Is that sufficient to prove that the statement is false, or am I totally wrong?
On
As you said, since $f(x)=\sqrt[x]{x+1}$ is decreasing for positive $x$, for $a>b>0$, we can write $$\sqrt[b]{b+1} > \sqrt[a]{a+1}.$$ Raising each side to the $ab$th power will preserve the inequality and give $$(b+1)^a > (a+1)^b.$$ This makes me believe the inequality is supposed to be reversed. Alternatively, it is intended that $b>a>0$ instead of $a>b>0$.
On
The inequality is reversed. If we consider the function $f(x)=\frac{\log(1+x)}{x}$ over $\mathbb{R}^+$, we have: $$ f(x)=\frac{1}{x}\int_{0}^{x}\frac{dt}{t+1} $$ and since $g(t)=\frac{1}{t+1}$ is a decreasing function over $\mathbb{R}^+$, so it is $f(x)$. It follows that $a>b>0$ implies $f(a)<f(b)$ or $(a+1)^b\color{red}{<}(b+1)^a.$
On
Let us prove that for $0<b<a$ holds $$\frac{\ln{(a+1)}}{a}<\frac{\ln{(b+1)}}{b},$$ which is equivalent with $$(a+1)^b<(b+1)^a.$$
Firstly, observe that $$f(t)=\ln{(t+1)}-\frac{t}{t+1}\geq 0$$ for $t\geq 0$.

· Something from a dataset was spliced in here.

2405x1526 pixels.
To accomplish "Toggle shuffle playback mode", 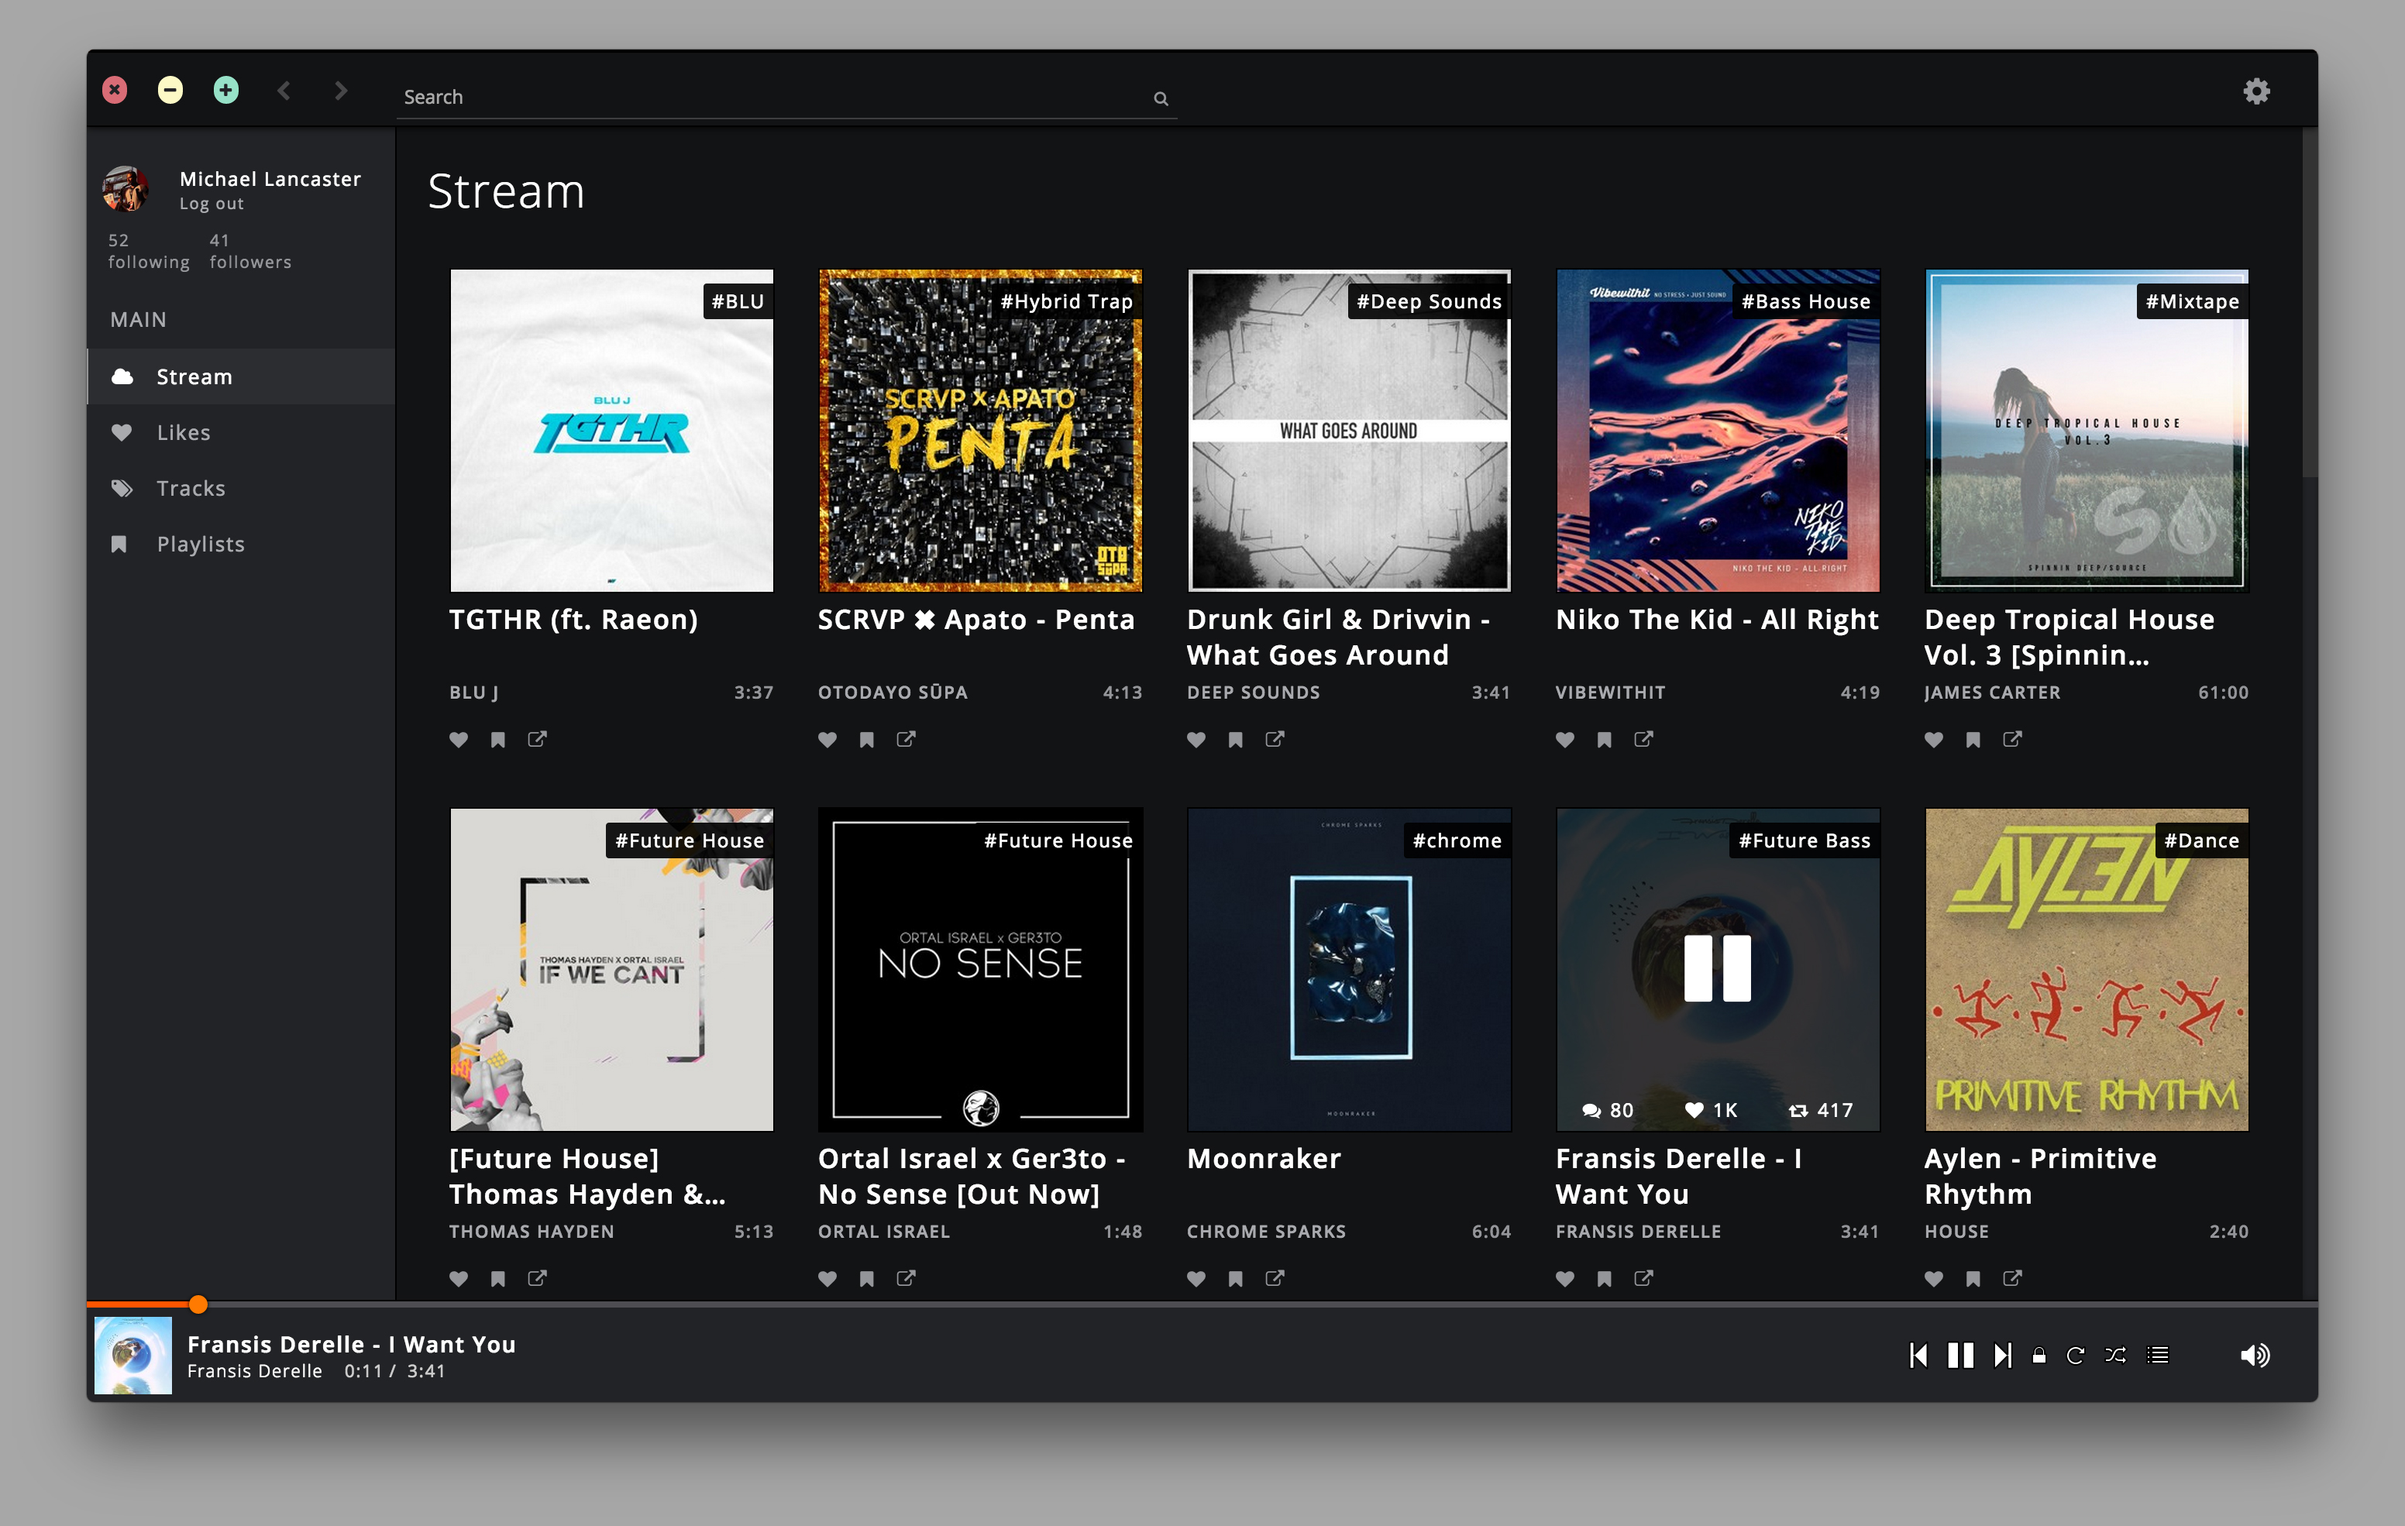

(Function $f(t)$ is increasing on $[0,\infty)$, since $f'(t)=\frac{t}{(t+1)^2}\geq 0$. Therefore, for every $t\geq 0$ is $f(t)\geq f(0)=0$).
Define $$g(t)=\frac{\ln{(t+1)}}{t}$$ for $t\geq 0$.
Since $g'(t)=-\frac{f(t)}{t^2}\leq 0$ for $t\geq 0$, we can conclude that function $g$ is decreasing on $[0,\infty)$.
Therefore, for $0<b<a$ holds $g(b)>g(a)$, which is equivalent with $$\frac{\ln{(a+1)}}{a}<\frac{\ln{(b+1)}}{b}.$$
The inequality does not always hold. When $a = 2, b= 0.5$, then the inequality fails.